_Texto de referência_
===

Em se tratando de crime ambiental, tanto o poluidor direto quanto o indireto respondem pelos danos produzidos, independentemente de culpa ou dolo. Com essa fundamentação, o juiz Frederico dos Santos Messias, da 4ª Vara Cível de Santos (SP), condenou uma exportadora a pagar R$ 1,39 milhão de indenização por dano moral coletivo pelo transporte terrestre de quase 30 mil bois em condições degradantes até o Porto de Santos.
Conforme o julgador, embora não tenha executado o transporte dos bovinos, a exportadora o contratou e foi “financeiramente beneficiada” pela operação em condições precárias, respondendo por ela. “Nesse contexto, a requerida era responsável pela fiscalização das condições do transporte, não lhe sendo lícito valer-se de sua ‘cegueira deliberada’. Além disso, é certo que o transporte adequado dos animais, com mais caminhões e melhores condições, implicaria a elevação dos custos.”

===

_Registros_

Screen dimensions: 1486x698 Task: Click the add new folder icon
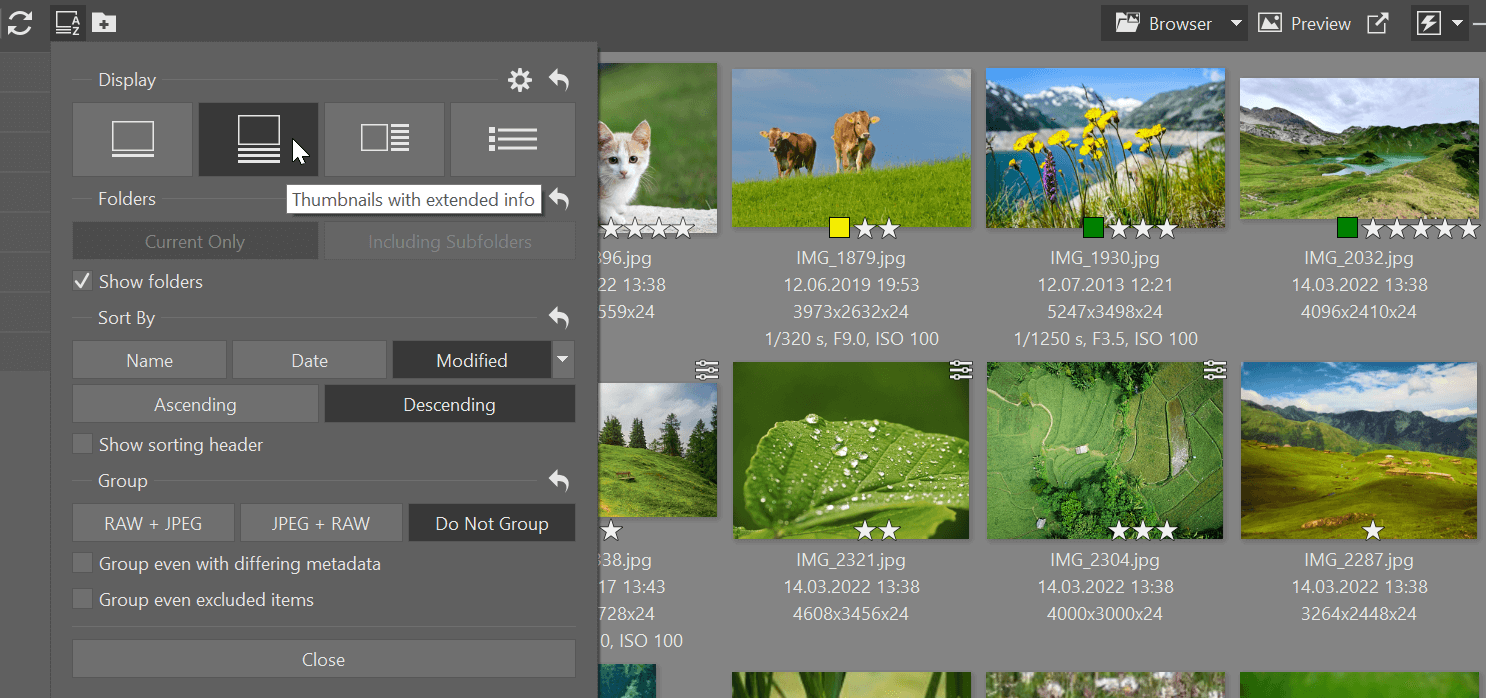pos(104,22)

===

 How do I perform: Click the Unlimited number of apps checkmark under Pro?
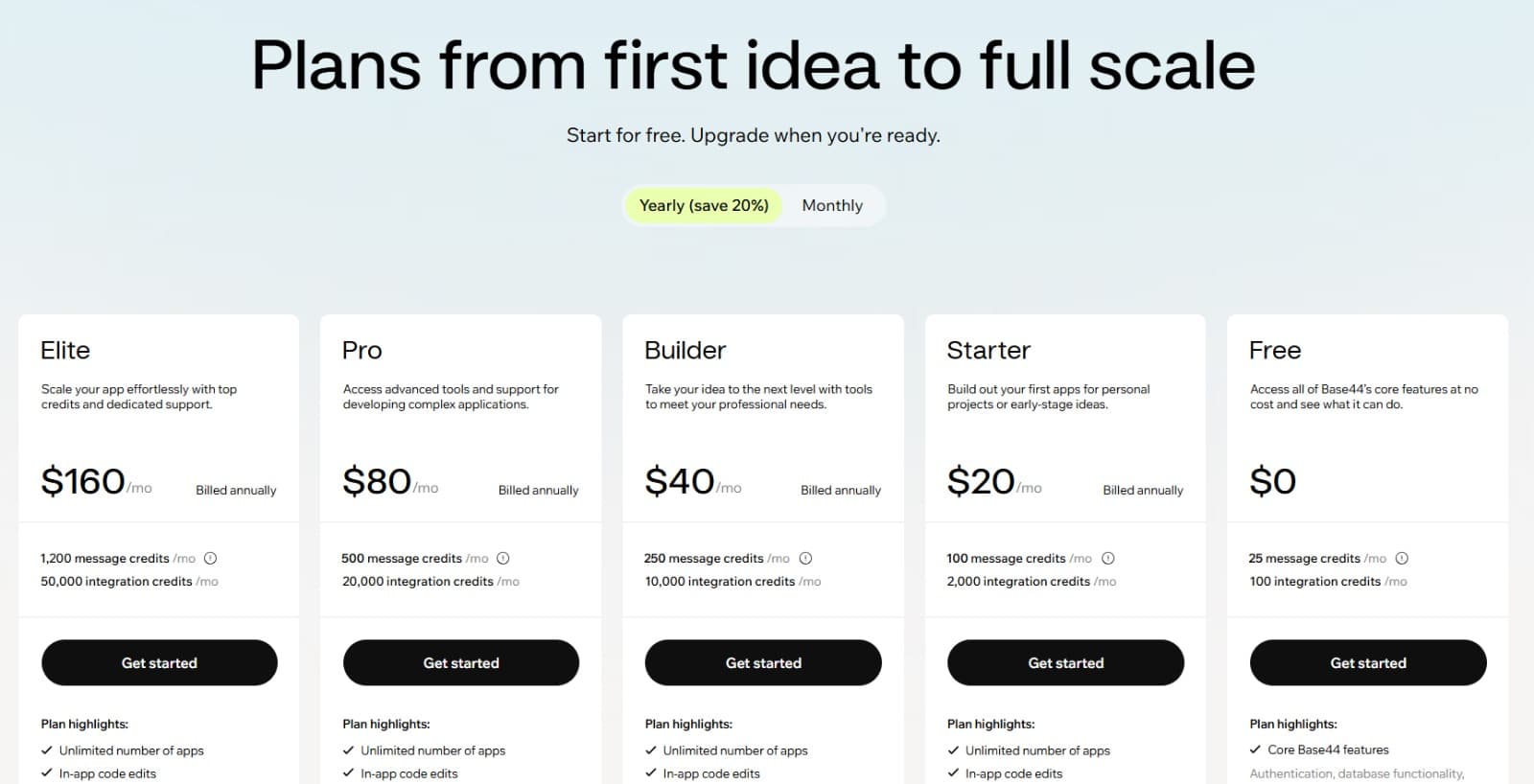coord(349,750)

===

_Problemas a resolver_
1) No texto de referência, qual foi o valor da indenização por dano moral coletivo a que a exportadora foi condenada?
2) Reproduza literalmente o trecho do texto de referência que vai de "Em se tratando" até "Porto de Santos.".
3) Quais números escritos em algarismos aparecem no texto de referência? Liste todos.

_Respostas às tarefas_
1) R$ 1,39 milhão.

2)
Em se tratando de crime ambiental, tanto o poluidor direto quanto o indireto respondem pelos danos produzidos, independentemente de culpa ou dolo. Com essa fundamentação, o juiz Frederico dos Santos Messias, da 4ª Vara Cível de Santos (SP), condenou uma exportadora a pagar R$ 1,39 milhão de indenização por dano moral coletivo pelo transporte terrestre de quase 30 mil bois em condições degradantes até o Porto de Santos.

3) 4ª (Vara Cível de Santos); R$ 1,39 milhão; 30 mil (bois)